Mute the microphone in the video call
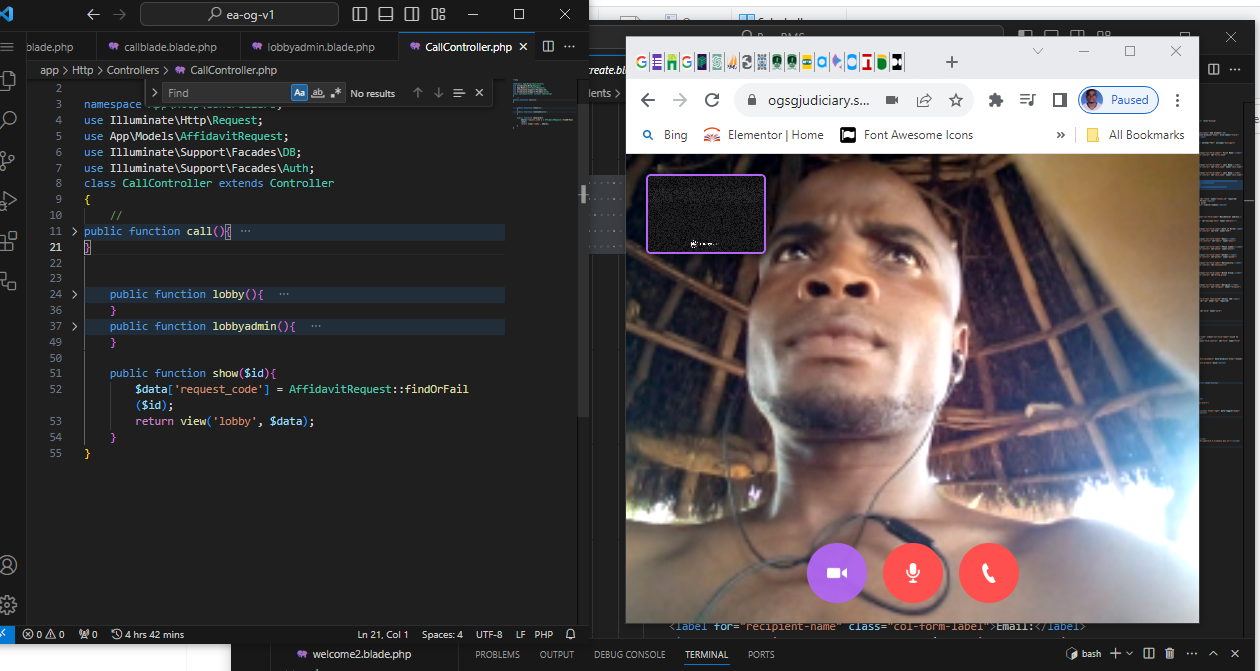Image resolution: width=1260 pixels, height=671 pixels. tap(912, 573)
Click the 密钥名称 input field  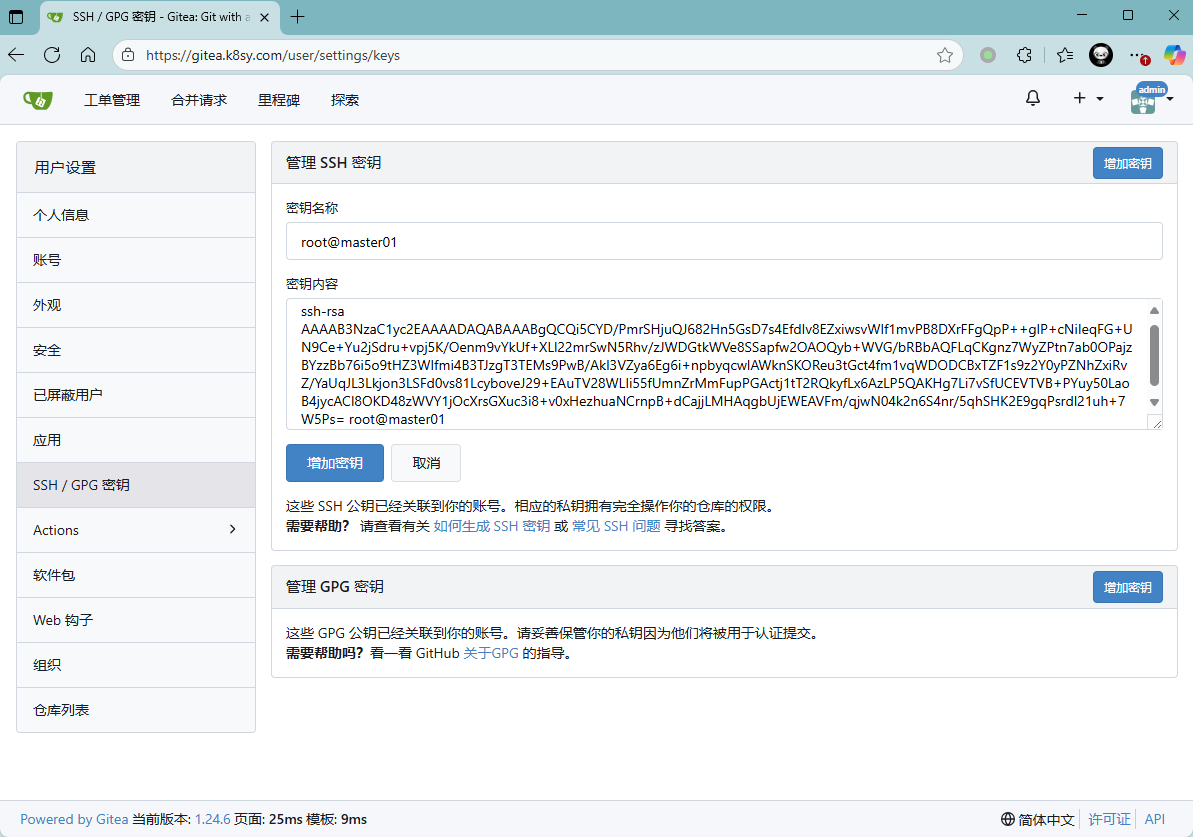(x=724, y=241)
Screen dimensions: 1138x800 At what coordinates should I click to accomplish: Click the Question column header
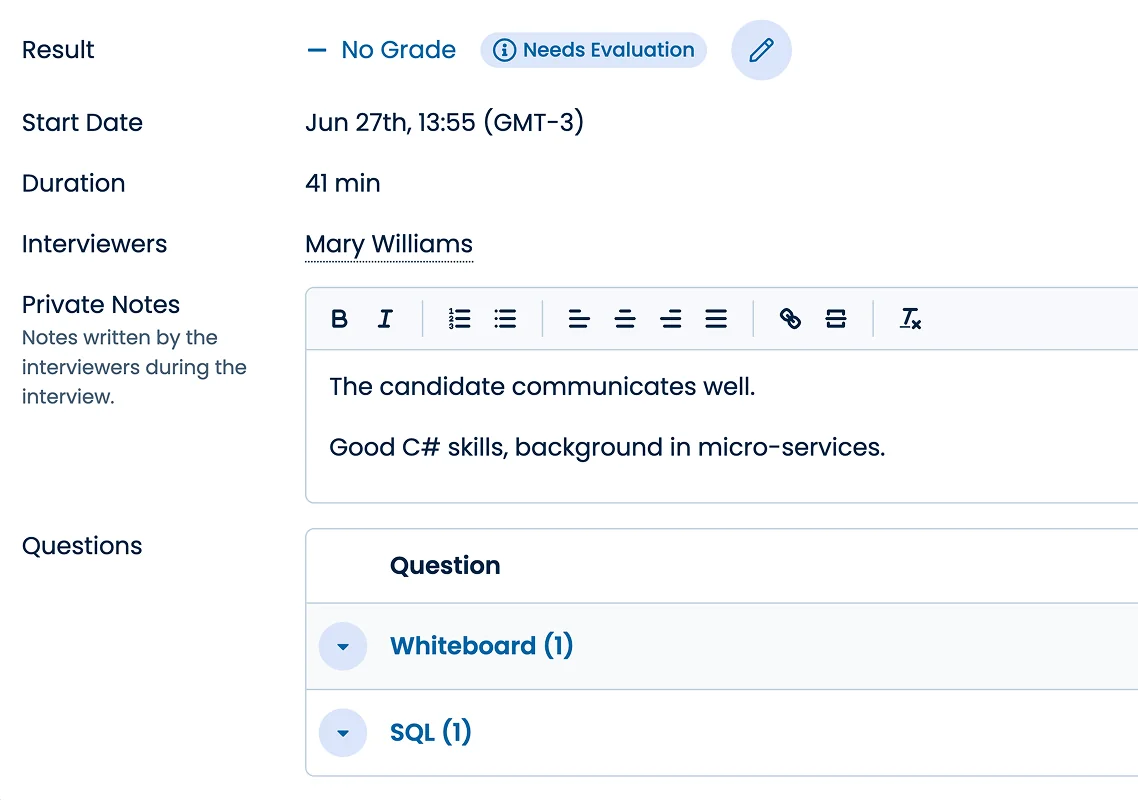pyautogui.click(x=444, y=565)
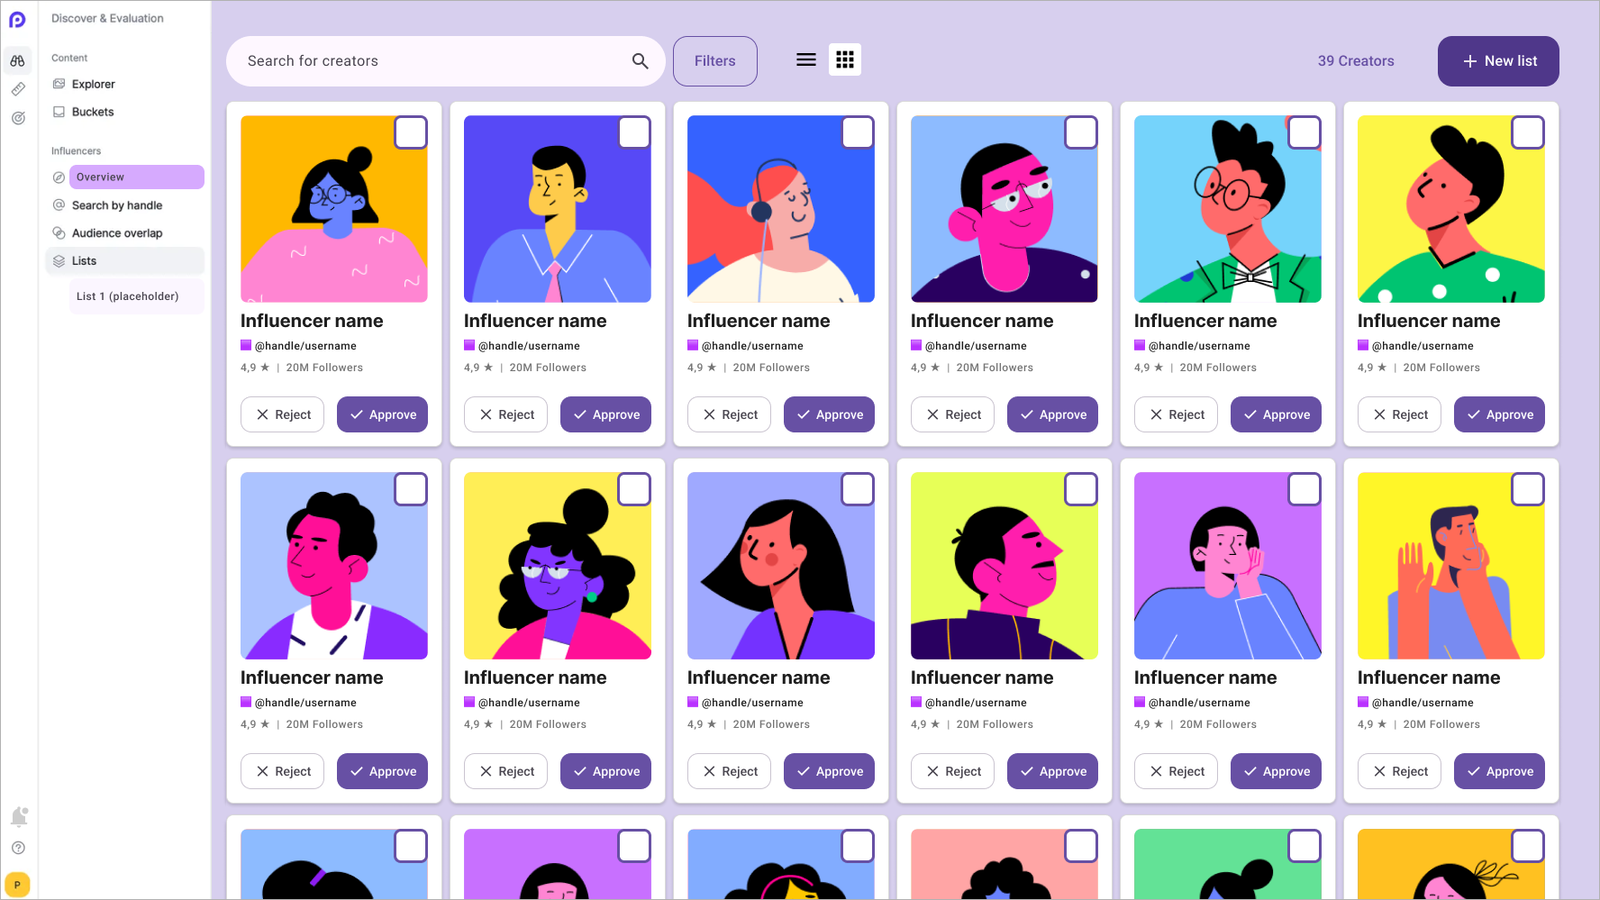1600x900 pixels.
Task: Select checkbox on second row's first card
Action: coord(411,490)
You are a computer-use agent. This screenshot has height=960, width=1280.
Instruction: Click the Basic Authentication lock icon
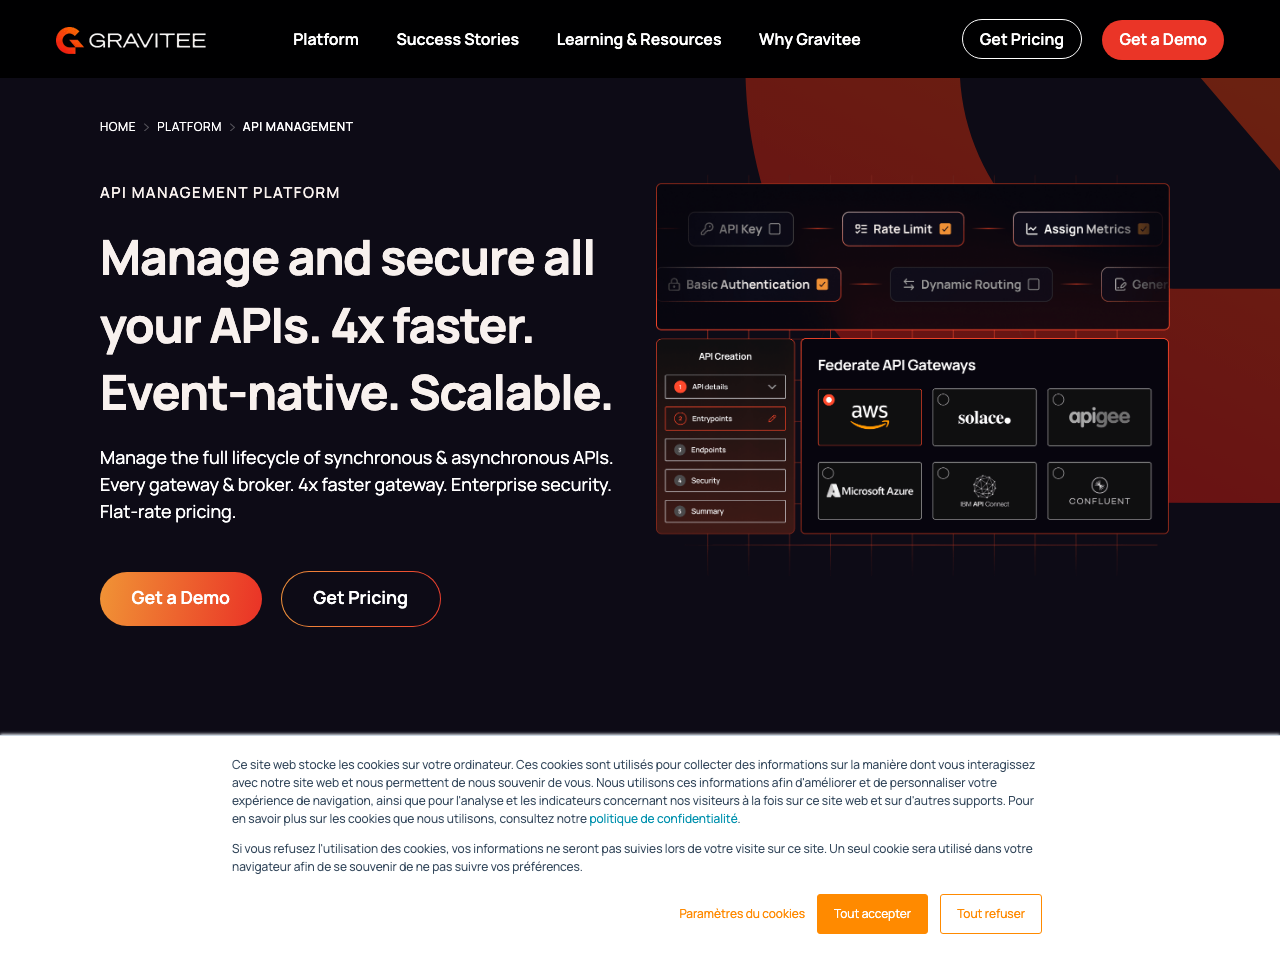(x=674, y=284)
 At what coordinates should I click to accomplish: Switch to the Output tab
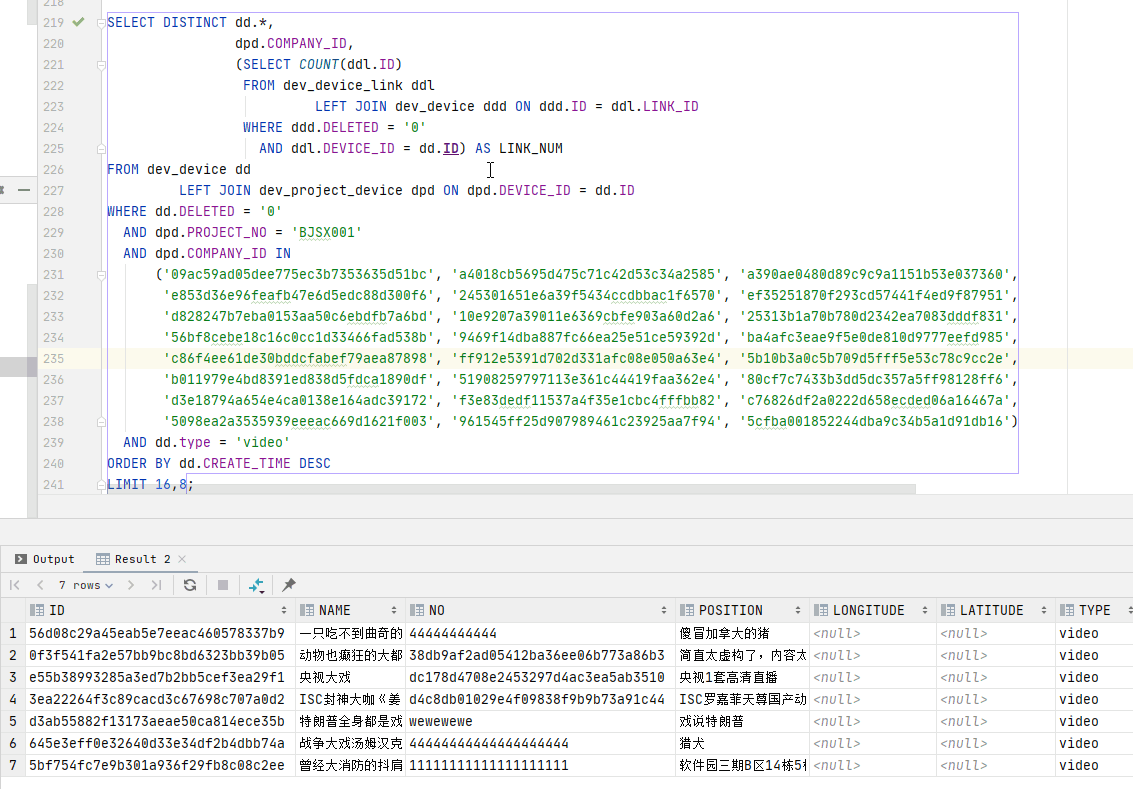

=====

WHAT IS REQUIRED >> All lines above starting at the one with "Screen dimensions: 1138x800" and ending at the one with "You are a computer-use", inclusive, are to be printed again exactly, with the pictures left out.

RESULT FOR THIS EXERCISE >>
Screen dimensions: 1138x800 At what coordinates should I click to accomplish: Click the Question column header
pyautogui.click(x=444, y=565)
1600x900 pixels.
Task: Select checkbox on second row's first card
Action: coord(411,490)
You are a computer-use agent. This screenshot has height=960, width=1280.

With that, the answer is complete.